Despite this hesitancy of some of the parents, it is encouraging to see that most of the parental concerns center around the safety and efficacy of the vaccine. Such concerns can be partially addressed once the complete results of the clinical trial, which are expected to show high safety and efficacy in children, will be released to the public. Moreover, such concerns can be alleviated by publishing accessible and transparent information in the media regarding vaccine safety and efficacy as obtained from post-approval data that will accumulate rapidly as more children get vaccinated [31].

When examining the association between HBM variables and the sense of urgency to get vaccinated, perceived susceptibility and perceived barriers displayed the largest effect sizes. The association between various incentives proposed by health policy makers (i.e., monetary reward, Green Pass, etc.) and the vaccination intent was also assessed.
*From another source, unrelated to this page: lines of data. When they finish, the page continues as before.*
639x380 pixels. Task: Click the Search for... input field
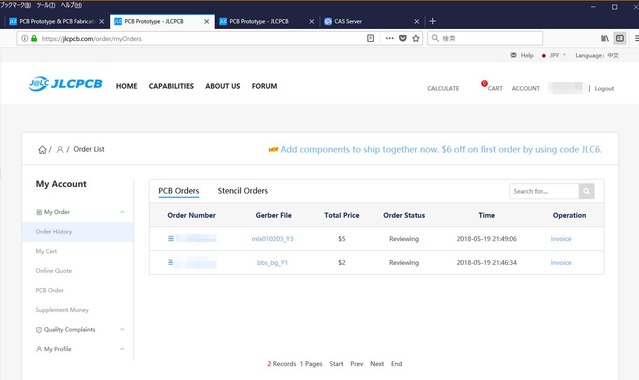[x=544, y=191]
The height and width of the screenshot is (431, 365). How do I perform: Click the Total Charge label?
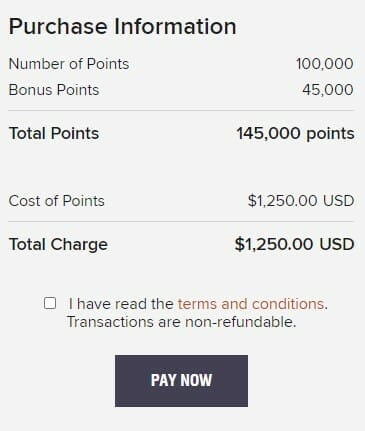[x=58, y=244]
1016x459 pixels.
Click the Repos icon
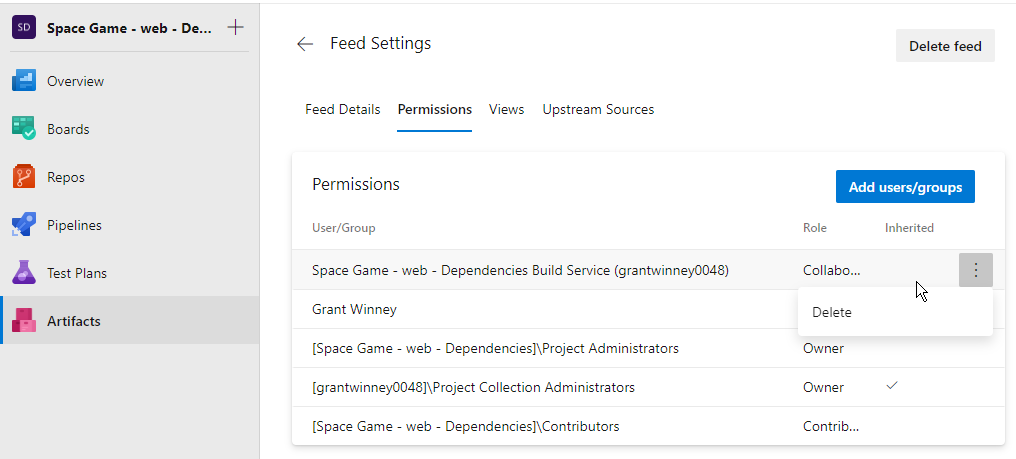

In this study, it was found that receiving a Green Pass and administering the vaccine within the educational system are associated with increased accelerated parents’ intention to vaccinate their children, displaying medium effect sizes.

In contrast, neither monetary rewards nor monetary penalties increase parents’ intention to vaccinate their children. It should be noted, however, that the corresponding questions in the questionnaire did not mention the specific amount of the monetary reward or fine. These findings are consistent with previous studies demonstrating that monetary incentives do not increase the intention of adults to get vaccinated against COVID-19, mainly since a monetary payment for vaccination is likely to be small and is unlikely to compensate for the risk (perceived or real) of vaccination but only for the inconvenience [33, 34]. Moreover, paying people to get vaccinated offends the moral sense of individuals and the community and would have unequal effects on different segments of society [11, 35]. These concerns are expected to be magnified when it comes to vaccinating children.

Nevertheless, it is important to recognize this study’s limitations when interpreting the reported results. First, this study was conducted in Israel and, therefore, its findings might not necessarily generalize to other countries. Nevertheless, the findings of previous evaluations of vaccination intentions among adults in Israel were consistent, in general, with those conducted in other countries. For example, in [19], the author discusses such consistency in terms of the rates of intention to get vaccinated, as well as several sociodemographic predictors (e.g., age, gender, and level of education). Therefore, I believe this will be the case also with this study. Second, our participants were sampled from an online panel, an approach that inherently does not include respondents who do not have regular access to the Internet. Third, our study cohort comprised only members of the Jewish adult population in Israel and did not include members of the Arab population. Further research should be devoted to reach and include this subpopulation. Finally, it is important to be aware of the predictive limitation of a cross-sectional study. Namely, since the exposure and outcome are simultaneously assessed, it is not possible to determine a temporal or causal relationship between them.

Conclusions

This study provides up-to-date information on the attitudes of parents to vaccinating their 5-11-year-old children, which is essential for health policy makers and healthcare providers planning vaccination campaigns. Moreover, our study’s finding that vaccine safety and side effects are key parental concerns suggests that releasing post-approval safety data regarding the vaccine to the public as soon as such information becomes available could increase parental vaccination approval rates. Finally, our findings underscore the greater effectiveness of vaccine accessibility and receiving a Green Pass, compared to other incentives, in promoting parents’ intention to vaccinate their children.